Yeah without the skirts is weird... May look a little weird, i know what you mean. But i am sure you can buy the skirts pretty cheap on ebay...


Butcher... Thanks for the information, :O bookmarked!


----------



## NickD (Dec 10, 2011)

Last time I dealt with painting, had to completely line my garage with plastic, wait for a nice dry warm day, and wear a super mask. Oh, and clothes I would be willing to toss in the trashcan. Those were the solvent days, haven't tried these new water based paints.

When deer ran into our front fender, picked a body shop, the other Chevy dealer that had a complete up to date paint booth. Insisted on a brand new fender, but still didn't know why they couldn't get one from Lordstown that was prepainted. Those eyeball color matching days are history, even had especially trained guys for color matching, using all computers for that stuff today. Would have just been a bolt on repair.

For 97 bucks for a new fender, and if prepainted, would have repaired that myself, painting was the problem, especially in subzero weather. But had 100 buck deductible on my comprehensive, and since my wife's hospital asked her to go to another hospital, they picked up that. Also changed insurance companies since then, they know everything, that comprehensive claim was not held against us. What in the heck are we paying for comprehensive insurance for?

In 60 years of driving, have yet to have an accident that was my fault, maybe today. But sure have been hit a number of times. Each time had to go to small claims court, was told I was 30% guilty for just being there, the crooks. Won each time, but a first class pain in the butt. 

See some guys on ebay offering prepainted parts, guaranteed to match, haven't tried that yet. I did buy some prepainted door moldings, don't know why, too low for pickup trucks and SUV's. But the paint match was perfect, why can't Lordstown to that? Questions, always questions.


----------



## Patman (May 7, 2011)

XtremeAaron said:


> A few days ago I got into a little fender bender accident. I haven't gotten a formal insurance estimate yet, but it looks as though I'll need a new bumper cover, lower grill and license plate frame.
> 
> I priced these out with the dealer and the bumper cover is $355, unpainted, and $173 for the lower grill assembly.
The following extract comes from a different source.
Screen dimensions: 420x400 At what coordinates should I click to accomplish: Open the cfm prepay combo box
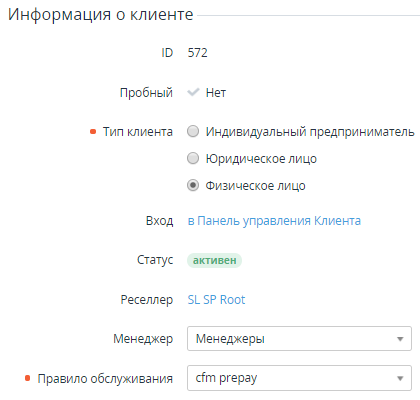click(x=299, y=378)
Then $300 or so to paint match the bumper at dealer collision center.
> 
> ...


What makes you think you need a new bumper cover? If it is just scratched it can be buffed out, repainted and no one will know the difference. The Insurance approved shops are good shops and the way they paint it will match the car perfectly From what I see, the hardest part they will do is replace the license plate bracket. But the approved shops have a "deal with the insurance company" to keep the price low and they do good work. Last year after some guy hit my LS with his boat I took my car to an Insurance approved shop and I thought the same thing about replacing the bumper cover and the coloring. They fixed it and you could not tell anything happened at all. Chances are you can take it to a body shop and they can fix it for less than your deductible. As long as nothing is bent or broken they should have that back to you in a couple days. If the wreck was your fault, the insurance co already know about it from the claim from the other guy and overall it is not cheaper to fix it yourself. Let the insurance take care of it. That is what you are paying them for!


----------



## XtremeAaron (Jan 22, 2012)

Yeah, as I told ya on Facebook that's how I'm going to go. If I was going with an RS bumper I might have had to do it myself but since I talked myself out of that, there's no reason not to go through the shop. The first shop on they're preferred list is within walking distance from my home, so that's cool. Family owned for like 80 years or something. 

Sent from AutoGuide.com Free App


----------



## NBrehm (Jun 27, 2011)

You do know the dealer isn't going to roll your car into a paint booth right? They will contract it out to a paint shop. Do some research and any reputable paint shop should have no issues matching the color of the paint, it is what they do for a living.


----------



## spacedout (Dec 7, 2010)

NBrehm said:


> You do know the dealer isn't going to roll your car into a paint booth right? They will contract it out to a paint shop.


My dealer has there own body shop(a separate building from the service department).


----------



## NBrehm (Jun 27, 2011)

spacedout said:


> My dealer has there own body shop(a separate building from the service department).


That surprises me, not many of them left. Is it part of the dealership or a separate company? I haven't seen a dealership by me with a body shop in probably 20 years, not enough demand to warrant the cost.


----------



## spacedout (Dec 7, 2010)

NBrehm said:


> That surprises me, not many of them left. Is it part of the dealership or a separate company? I haven't seen a dealership by me with a body shop in probably 20 years, not enough demand to warrant the cost.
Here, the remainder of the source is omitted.